Add 123 to every coordinate in the answers, and write out the rows again, requests included, starting at the beginning of the rows and ending at the line that contains "Action: (338, 227)".

§ Element lookup rows
<<<<

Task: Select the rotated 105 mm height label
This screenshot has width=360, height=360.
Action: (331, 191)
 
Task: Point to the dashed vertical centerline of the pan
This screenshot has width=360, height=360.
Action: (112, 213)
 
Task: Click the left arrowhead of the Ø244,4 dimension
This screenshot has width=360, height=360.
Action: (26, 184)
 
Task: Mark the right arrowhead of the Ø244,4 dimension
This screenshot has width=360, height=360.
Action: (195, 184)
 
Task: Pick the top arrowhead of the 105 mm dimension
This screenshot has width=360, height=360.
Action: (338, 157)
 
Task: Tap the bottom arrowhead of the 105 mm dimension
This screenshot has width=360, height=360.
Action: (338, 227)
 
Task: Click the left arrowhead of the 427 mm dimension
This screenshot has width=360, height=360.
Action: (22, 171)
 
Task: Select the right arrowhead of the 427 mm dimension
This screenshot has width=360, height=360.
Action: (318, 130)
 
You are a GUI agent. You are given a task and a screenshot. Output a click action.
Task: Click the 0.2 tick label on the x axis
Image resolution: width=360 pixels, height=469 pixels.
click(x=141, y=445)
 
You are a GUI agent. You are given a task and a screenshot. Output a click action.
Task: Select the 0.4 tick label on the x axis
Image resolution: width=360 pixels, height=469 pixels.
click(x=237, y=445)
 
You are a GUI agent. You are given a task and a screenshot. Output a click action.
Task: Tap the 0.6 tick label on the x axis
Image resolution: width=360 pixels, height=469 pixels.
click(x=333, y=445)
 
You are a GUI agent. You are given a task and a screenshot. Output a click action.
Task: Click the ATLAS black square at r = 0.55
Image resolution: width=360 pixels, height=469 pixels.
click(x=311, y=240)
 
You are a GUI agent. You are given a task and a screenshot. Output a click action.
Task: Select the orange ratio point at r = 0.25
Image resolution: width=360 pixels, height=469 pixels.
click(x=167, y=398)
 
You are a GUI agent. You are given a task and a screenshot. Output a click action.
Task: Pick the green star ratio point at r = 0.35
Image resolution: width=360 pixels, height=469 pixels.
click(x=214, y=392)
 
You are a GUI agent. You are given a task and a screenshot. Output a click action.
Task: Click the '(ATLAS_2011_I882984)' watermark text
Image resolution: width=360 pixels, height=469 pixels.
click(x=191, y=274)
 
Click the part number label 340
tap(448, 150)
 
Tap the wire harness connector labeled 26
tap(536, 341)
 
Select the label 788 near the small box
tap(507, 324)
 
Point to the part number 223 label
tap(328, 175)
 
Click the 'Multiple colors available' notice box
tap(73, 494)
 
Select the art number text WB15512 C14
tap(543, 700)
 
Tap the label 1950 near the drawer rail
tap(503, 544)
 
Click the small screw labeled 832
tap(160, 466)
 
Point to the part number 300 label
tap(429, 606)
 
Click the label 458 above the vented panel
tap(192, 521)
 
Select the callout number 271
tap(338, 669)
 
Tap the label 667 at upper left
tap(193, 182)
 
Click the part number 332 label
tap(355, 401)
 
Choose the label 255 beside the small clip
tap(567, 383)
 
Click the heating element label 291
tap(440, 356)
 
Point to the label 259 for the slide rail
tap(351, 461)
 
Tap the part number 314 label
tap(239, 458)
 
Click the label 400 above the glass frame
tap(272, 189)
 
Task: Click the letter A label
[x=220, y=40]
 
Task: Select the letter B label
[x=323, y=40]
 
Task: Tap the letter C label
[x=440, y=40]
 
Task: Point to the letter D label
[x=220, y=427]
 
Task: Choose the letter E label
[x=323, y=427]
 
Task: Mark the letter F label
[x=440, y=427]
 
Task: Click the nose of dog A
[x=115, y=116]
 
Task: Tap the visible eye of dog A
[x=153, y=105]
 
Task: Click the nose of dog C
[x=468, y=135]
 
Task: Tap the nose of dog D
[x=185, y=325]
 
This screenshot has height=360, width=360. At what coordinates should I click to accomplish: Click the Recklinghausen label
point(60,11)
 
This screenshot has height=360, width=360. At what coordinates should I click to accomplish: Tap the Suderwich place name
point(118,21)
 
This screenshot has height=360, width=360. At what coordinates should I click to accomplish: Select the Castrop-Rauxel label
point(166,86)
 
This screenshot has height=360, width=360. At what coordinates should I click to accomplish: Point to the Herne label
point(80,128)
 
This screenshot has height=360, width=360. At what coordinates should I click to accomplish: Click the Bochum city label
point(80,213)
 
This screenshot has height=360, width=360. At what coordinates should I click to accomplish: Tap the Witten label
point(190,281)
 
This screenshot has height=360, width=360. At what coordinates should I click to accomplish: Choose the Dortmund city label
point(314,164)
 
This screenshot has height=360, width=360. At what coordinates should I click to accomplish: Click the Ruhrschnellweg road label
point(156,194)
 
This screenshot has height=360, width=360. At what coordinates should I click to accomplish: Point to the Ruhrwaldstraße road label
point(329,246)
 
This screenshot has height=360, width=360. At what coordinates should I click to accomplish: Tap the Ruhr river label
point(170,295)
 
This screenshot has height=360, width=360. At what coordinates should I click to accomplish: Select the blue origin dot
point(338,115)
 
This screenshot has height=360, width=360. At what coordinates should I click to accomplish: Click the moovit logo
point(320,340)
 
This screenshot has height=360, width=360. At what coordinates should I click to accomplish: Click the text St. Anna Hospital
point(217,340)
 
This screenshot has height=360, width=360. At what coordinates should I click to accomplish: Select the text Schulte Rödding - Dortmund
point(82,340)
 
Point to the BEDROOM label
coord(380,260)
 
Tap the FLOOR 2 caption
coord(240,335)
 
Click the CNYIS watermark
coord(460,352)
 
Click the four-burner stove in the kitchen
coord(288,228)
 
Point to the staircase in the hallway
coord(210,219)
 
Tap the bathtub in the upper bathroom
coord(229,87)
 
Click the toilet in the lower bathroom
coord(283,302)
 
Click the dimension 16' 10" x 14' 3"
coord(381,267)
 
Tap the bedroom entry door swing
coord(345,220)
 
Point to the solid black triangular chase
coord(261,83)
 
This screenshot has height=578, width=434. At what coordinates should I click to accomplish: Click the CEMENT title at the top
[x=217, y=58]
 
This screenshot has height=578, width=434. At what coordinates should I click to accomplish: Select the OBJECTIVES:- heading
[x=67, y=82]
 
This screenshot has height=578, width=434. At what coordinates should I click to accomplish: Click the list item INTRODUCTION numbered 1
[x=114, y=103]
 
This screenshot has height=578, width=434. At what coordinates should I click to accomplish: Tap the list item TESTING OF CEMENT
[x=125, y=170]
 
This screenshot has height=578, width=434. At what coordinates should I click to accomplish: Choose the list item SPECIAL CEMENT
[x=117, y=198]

>>>>

§ FINISHED ANSWER
Task: Select the rotated 105 mm height label
This screenshot has width=360, height=360.
Action: (454, 314)
 
Task: Point to the dashed vertical centerline of the pan
This screenshot has width=360, height=360.
Action: (235, 336)
 
Task: Click the left arrowhead of the Ø244,4 dimension
This screenshot has width=360, height=360.
Action: (149, 307)
 
Task: Mark the right arrowhead of the Ø244,4 dimension
This screenshot has width=360, height=360.
Action: (318, 307)
 
Task: Pick the top arrowhead of the 105 mm dimension
This screenshot has width=360, height=360.
Action: (461, 280)
 
Task: Tap the bottom arrowhead of the 105 mm dimension
This screenshot has width=360, height=360.
Action: (461, 350)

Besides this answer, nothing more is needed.